There’s a lot at stake in the Warriors-Clippers playoff series. A chance to move on and face the mighty Memphis Grizzlies? Sure. But don’t overlook the personal rivalry between coaches Mark Jackson and Doc Rivers.
Neither would ever admit to it, but you can bet these two old point guards keep track, at least vaguely, of their head-to-head encounters over the years.
Rivers was four grades ahead of Jackson in school, so they wouldn’t have faced one another in college. (Rivers played at Marquette, Jackson at St. John’s.) As far as anyone knows, the boy from Chicago (Rivers) never went against the kid from New York (Jackson) in youth leagues. But they became familiar foes as professionals.

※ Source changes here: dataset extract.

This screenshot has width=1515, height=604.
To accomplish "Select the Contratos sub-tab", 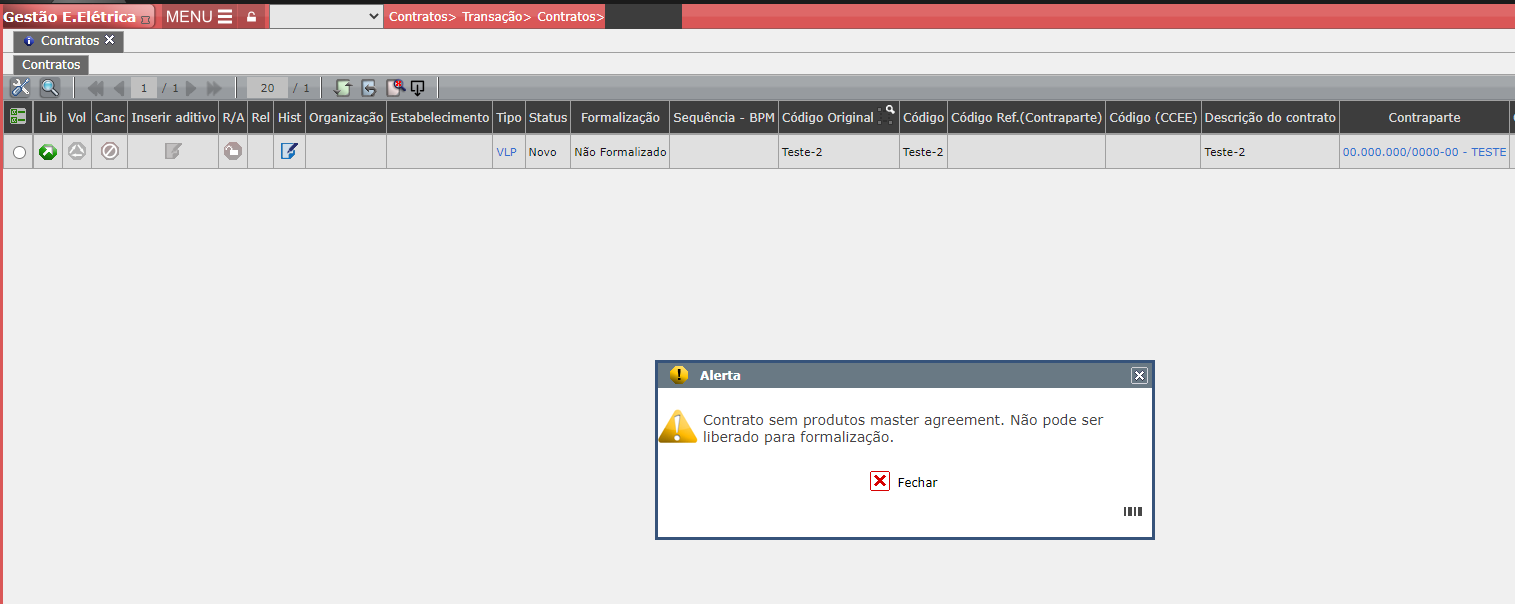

Both had long NBA playing careers and bounced around the league a little bit, and they overlapped from 1987-88 (Jackson’s rookie season) to 1995-96 (Rivers’ final year in the league). For the first four of those seasons, Rivers was with the Hawks and Jackson with the Knicks. For the final two, Rivers was with the Spurs and Jackson with the Pacers. Rivers also spent some time with the Knicks. And both played for the Clippers; at one point, in 1992-93, Jackson actually replaced Rivers as the L.A. playmaker.
Over those nine seasons, they went head to head 21 times. (I didn’t count games in which their teams played but one or both did not suit up, though I did count games in which one or both came off the bench.) The final tally: Jackson 12, Rivers 9.
Sixteen years after he last faced Rivers with ball in hand, Jackson was hired as head coach of the Warriors. Rivers was already coach of the Celtics, and this year he moved to the Clippers. In three regular seasons, Coach Rivers has a 4-3 edge over Coach Jackson. In this first-round postseason series, Rivers is currently up 2-1. That adds up to a 6-4 lead for Doc in the coaching ranks.
Full tally: Mark Jackson 16, Doc Rivers 15.
So Rivers will claim the upper hand over his rival if the Clippers take the next two games. Jackson will ensure himself of even footing if the Warriors win another game this season, and will widen his lead if Golden State can fight back to win the series.
Yes, basketball is a team game, not an individual duel. And anyway, it’s really about the players in the NBA, not the coaches, right? So why, if Jackson and Rivers were to air up a ball and play a little game of one-on-one in the Warriors’ gym tomorrow, with the facility quiet and no one around to watch, do I picture one of them ending up with a bloody nose or a mouse under his eye?